Extracted information:
┄┄┄┄┄┄
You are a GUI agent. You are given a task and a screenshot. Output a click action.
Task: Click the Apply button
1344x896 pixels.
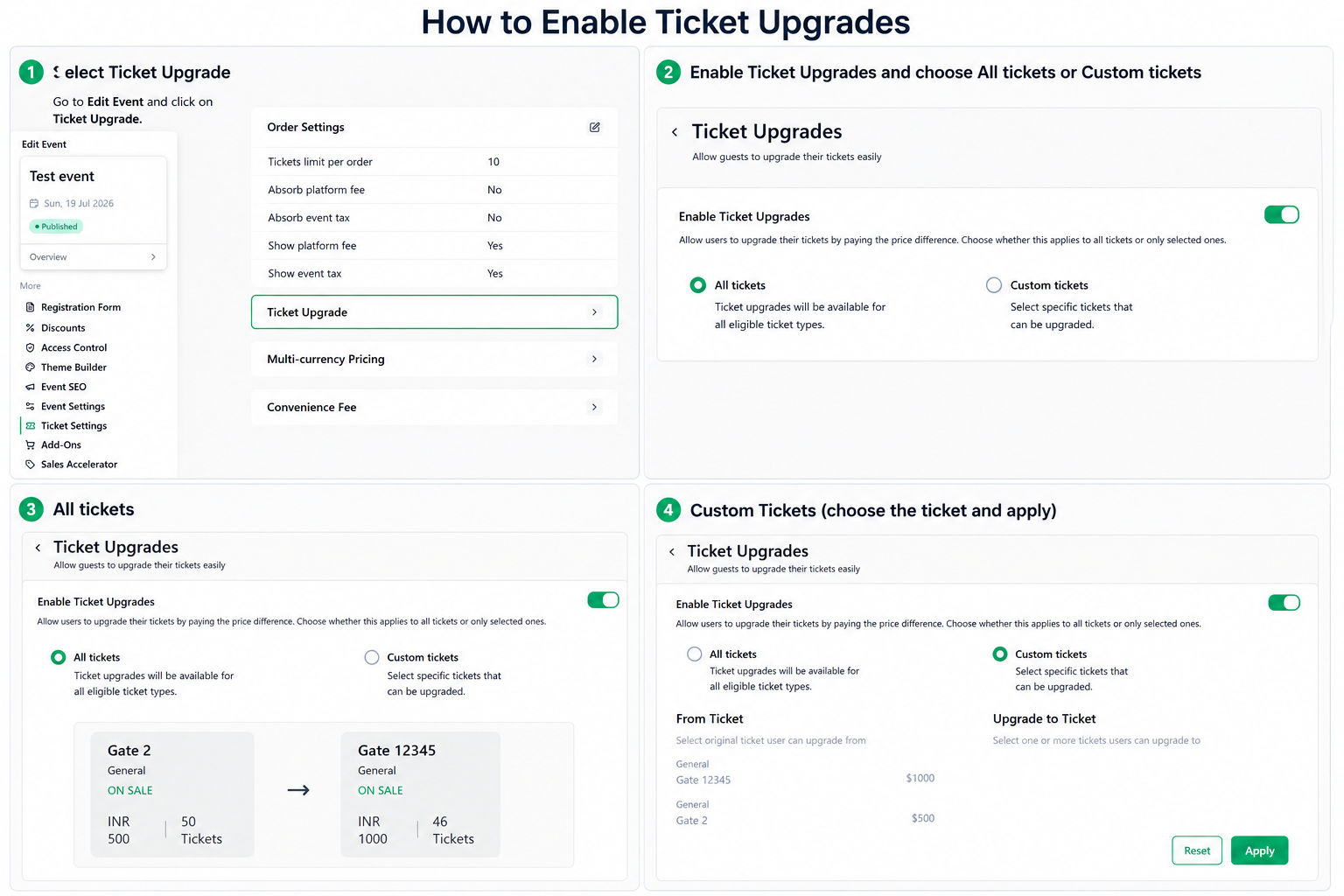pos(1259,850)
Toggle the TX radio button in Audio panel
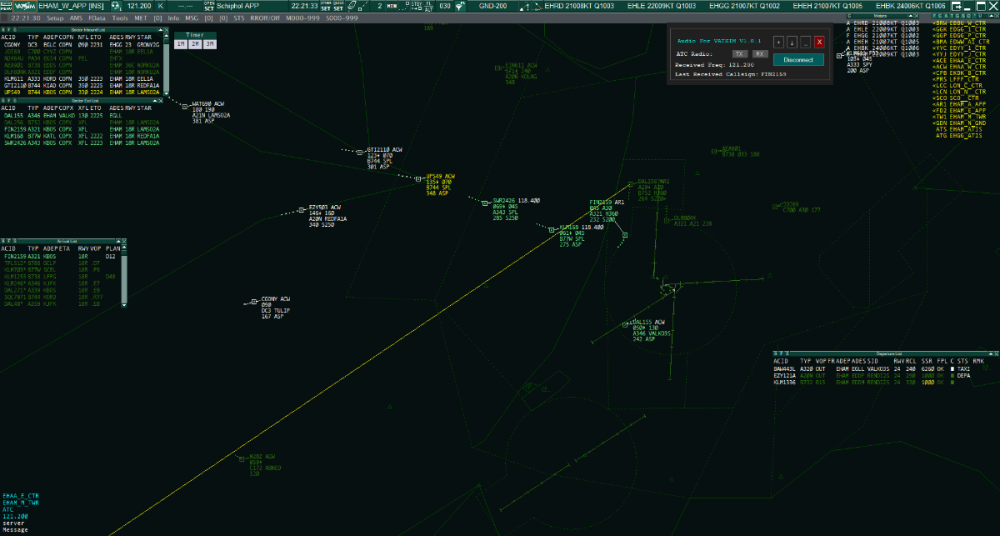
┄┄┄┄┄┄
Given problem: Reproduce every row above verbatim, omitting the images.

Correct answer:
You are a GUI agent. You are given a task and a screenshot. Output a click action.
Task: Click the Apply button
1344x896 pixels.
pos(1259,850)
Toggle the TX radio button in Audio panel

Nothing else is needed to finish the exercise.